When Vicki Alvarez and Clorinda Rossi-Shewan each discovered dance therapy through working with Kathy Cass and Hilary Kern through their Chance to Dance and Dance For All programs, they felt similarly enamored with the way movement could help people express themselves.
By 2018, Alvarez, who is now a registered dance movement therapist, and Rossi-Shewan, who’s a licensed marriage and family therapist, took the lead on training others in the Dance For All curriculum and rebranded its signature class as Let’s Dance It Out for special needs teens and adults. Though the class isn’t quite therapy, Alvarez said that the activities they practice draw from what they have learned in their individual therapy practices.
“How can I identify this feeling that’s coming up in my body, that’s not always easy to say out loud or to verbalize?” she said. “I can show this emotion through my body, and then have somebody else witness that.
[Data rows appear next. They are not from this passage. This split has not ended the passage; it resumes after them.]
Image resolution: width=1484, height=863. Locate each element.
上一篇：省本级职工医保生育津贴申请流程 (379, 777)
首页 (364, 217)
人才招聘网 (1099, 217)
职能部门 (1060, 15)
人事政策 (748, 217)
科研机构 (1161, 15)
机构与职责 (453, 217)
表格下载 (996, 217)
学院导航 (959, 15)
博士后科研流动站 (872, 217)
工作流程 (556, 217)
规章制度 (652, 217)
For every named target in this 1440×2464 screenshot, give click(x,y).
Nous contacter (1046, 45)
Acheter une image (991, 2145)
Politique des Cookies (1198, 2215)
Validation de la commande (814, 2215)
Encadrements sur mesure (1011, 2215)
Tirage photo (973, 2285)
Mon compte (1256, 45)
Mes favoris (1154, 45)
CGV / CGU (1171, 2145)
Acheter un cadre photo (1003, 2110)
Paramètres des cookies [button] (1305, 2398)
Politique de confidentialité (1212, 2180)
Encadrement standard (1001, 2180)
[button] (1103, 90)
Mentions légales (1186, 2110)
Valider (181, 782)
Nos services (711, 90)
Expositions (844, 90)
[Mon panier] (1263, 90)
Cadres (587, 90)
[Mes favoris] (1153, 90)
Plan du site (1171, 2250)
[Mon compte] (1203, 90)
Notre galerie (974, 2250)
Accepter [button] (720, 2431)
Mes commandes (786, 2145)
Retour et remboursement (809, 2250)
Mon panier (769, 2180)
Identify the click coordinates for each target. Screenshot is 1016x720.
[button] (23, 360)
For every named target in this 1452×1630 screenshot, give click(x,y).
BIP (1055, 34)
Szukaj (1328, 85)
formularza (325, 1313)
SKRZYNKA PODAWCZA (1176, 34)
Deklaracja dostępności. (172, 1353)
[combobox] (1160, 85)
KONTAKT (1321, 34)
We can have these feelings and just coexist in this space and move through things together.”
Kellie McKuen, one of the dancers in the class, said that she first joined Let’s Dance It Out when it was called Chance to Dance about 20 years ago.
“As a woman who’s 60 now and on the autism spectrum, it was different when I was a kid,” McKuen said. “I really didn’t get the opportunity [to dance] because the kids were pretty mean.”
But once she found this space to dance and express herself, she just wanted to keep coming back. She said that even just offering the other dancers room to express whatever’s on their mind can feel healing in itself.
“Some people come in and have been nonverbal and shy and didn’t really want to get up and dance,” McKuen said. “And then I’m telling you, like two or three years later they’re stealing the scenes.”
“It’s like yes!” she continued. “All you needed was just the opportunity and some patience and look what blossomed.”